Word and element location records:

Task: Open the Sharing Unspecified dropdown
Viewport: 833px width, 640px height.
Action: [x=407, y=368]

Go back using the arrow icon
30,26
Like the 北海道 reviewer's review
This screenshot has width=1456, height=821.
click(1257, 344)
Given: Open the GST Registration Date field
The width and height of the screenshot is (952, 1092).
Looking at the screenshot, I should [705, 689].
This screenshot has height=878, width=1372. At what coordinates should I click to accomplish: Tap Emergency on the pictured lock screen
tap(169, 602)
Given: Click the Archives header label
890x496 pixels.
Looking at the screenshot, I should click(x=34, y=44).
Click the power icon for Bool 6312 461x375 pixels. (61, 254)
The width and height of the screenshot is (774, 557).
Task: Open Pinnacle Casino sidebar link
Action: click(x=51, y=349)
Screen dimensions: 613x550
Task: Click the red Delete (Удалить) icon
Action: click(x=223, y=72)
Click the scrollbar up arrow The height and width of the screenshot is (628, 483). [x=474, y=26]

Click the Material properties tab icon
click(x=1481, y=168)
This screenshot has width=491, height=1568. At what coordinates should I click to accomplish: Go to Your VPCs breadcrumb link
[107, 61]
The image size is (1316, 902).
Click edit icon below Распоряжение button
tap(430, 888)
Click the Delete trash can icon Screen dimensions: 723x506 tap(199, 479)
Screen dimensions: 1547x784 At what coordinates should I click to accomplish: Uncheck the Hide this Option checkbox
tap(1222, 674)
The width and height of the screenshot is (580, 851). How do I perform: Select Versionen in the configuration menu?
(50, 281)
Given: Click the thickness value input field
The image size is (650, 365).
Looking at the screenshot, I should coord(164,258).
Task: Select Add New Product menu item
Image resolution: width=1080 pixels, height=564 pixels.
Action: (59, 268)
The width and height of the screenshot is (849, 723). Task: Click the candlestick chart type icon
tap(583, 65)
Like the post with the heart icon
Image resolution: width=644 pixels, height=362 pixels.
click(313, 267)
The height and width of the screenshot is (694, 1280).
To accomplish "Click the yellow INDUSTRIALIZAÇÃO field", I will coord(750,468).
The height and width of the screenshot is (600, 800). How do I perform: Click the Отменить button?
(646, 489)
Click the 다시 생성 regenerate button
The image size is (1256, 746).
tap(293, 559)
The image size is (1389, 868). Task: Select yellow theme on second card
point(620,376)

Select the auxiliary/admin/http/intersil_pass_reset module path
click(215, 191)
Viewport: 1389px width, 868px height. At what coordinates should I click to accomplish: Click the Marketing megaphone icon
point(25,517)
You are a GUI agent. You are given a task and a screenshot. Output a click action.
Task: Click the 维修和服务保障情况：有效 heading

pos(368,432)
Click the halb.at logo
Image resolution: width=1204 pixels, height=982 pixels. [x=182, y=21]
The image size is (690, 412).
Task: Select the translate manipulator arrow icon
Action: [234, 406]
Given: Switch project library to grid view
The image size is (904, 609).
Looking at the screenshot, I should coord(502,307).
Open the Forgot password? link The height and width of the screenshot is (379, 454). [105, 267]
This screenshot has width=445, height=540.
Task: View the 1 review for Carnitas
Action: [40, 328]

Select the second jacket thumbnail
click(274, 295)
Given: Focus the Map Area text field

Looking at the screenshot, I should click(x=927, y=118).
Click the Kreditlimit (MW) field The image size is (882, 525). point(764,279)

What to work on: Copy out every line of the records above without any changes.

Result of this exercise:
Task: Open the Sharing Unspecified dropdown
Viewport: 833px width, 640px height.
Action: [x=407, y=368]

Go back using the arrow icon
30,26
Like the 北海道 reviewer's review
This screenshot has width=1456, height=821.
click(1257, 344)
Given: Open the GST Registration Date field
The width and height of the screenshot is (952, 1092).
Looking at the screenshot, I should [705, 689].
This screenshot has height=878, width=1372. At what coordinates should I click to accomplish: Tap Emergency on the pictured lock screen
tap(169, 602)
Given: Click the Archives header label
890x496 pixels.
Looking at the screenshot, I should click(x=34, y=44).
Click the power icon for Bool 6312 461x375 pixels. (61, 254)
The width and height of the screenshot is (774, 557).
Task: Open Pinnacle Casino sidebar link
Action: click(x=51, y=349)
Screen dimensions: 613x550
Task: Click the red Delete (Удалить) icon
Action: click(x=223, y=72)
Click the scrollbar up arrow The height and width of the screenshot is (628, 483). [x=474, y=26]

Click the Material properties tab icon
click(x=1481, y=168)
This screenshot has width=491, height=1568. At what coordinates should I click to accomplish: Go to Your VPCs breadcrumb link
[107, 61]
The image size is (1316, 902).
Click edit icon below Распоряжение button
tap(430, 888)
Click the Delete trash can icon Screen dimensions: 723x506 tap(199, 479)
Screen dimensions: 1547x784 At what coordinates should I click to accomplish: Uncheck the Hide this Option checkbox
tap(1222, 674)
The width and height of the screenshot is (580, 851). How do I perform: Select Versionen in the configuration menu?
(50, 281)
Given: Click the thickness value input field
The image size is (650, 365).
Looking at the screenshot, I should coord(164,258).
Task: Select Add New Product menu item
Image resolution: width=1080 pixels, height=564 pixels.
Action: (59, 268)
The width and height of the screenshot is (849, 723). Task: Click the candlestick chart type icon
tap(583, 65)
Like the post with the heart icon
Image resolution: width=644 pixels, height=362 pixels.
click(313, 267)
The height and width of the screenshot is (694, 1280).
To accomplish "Click the yellow INDUSTRIALIZAÇÃO field", I will coord(750,468).
The height and width of the screenshot is (600, 800). How do I perform: Click the Отменить button?
(646, 489)
Click the 다시 생성 regenerate button
The image size is (1256, 746).
tap(293, 559)
The image size is (1389, 868). Task: Select yellow theme on second card
point(620,376)

Select the auxiliary/admin/http/intersil_pass_reset module path
click(215, 191)
Viewport: 1389px width, 868px height. At what coordinates should I click to accomplish: Click the Marketing megaphone icon
point(25,517)
You are a GUI agent. You are given a task and a screenshot. Output a click action.
Task: Click the 维修和服务保障情况：有效 heading

pos(368,432)
Click the halb.at logo
Image resolution: width=1204 pixels, height=982 pixels. [x=182, y=21]
The image size is (690, 412).
Task: Select the translate manipulator arrow icon
Action: [234, 406]
Given: Switch project library to grid view
The image size is (904, 609).
Looking at the screenshot, I should coord(502,307).
Open the Forgot password? link The height and width of the screenshot is (379, 454). [105, 267]
This screenshot has width=445, height=540.
Task: View the 1 review for Carnitas
Action: [40, 328]

Select the second jacket thumbnail
click(274, 295)
Given: Focus the Map Area text field

Looking at the screenshot, I should click(x=927, y=118).
Click the Kreditlimit (MW) field The image size is (882, 525). point(764,279)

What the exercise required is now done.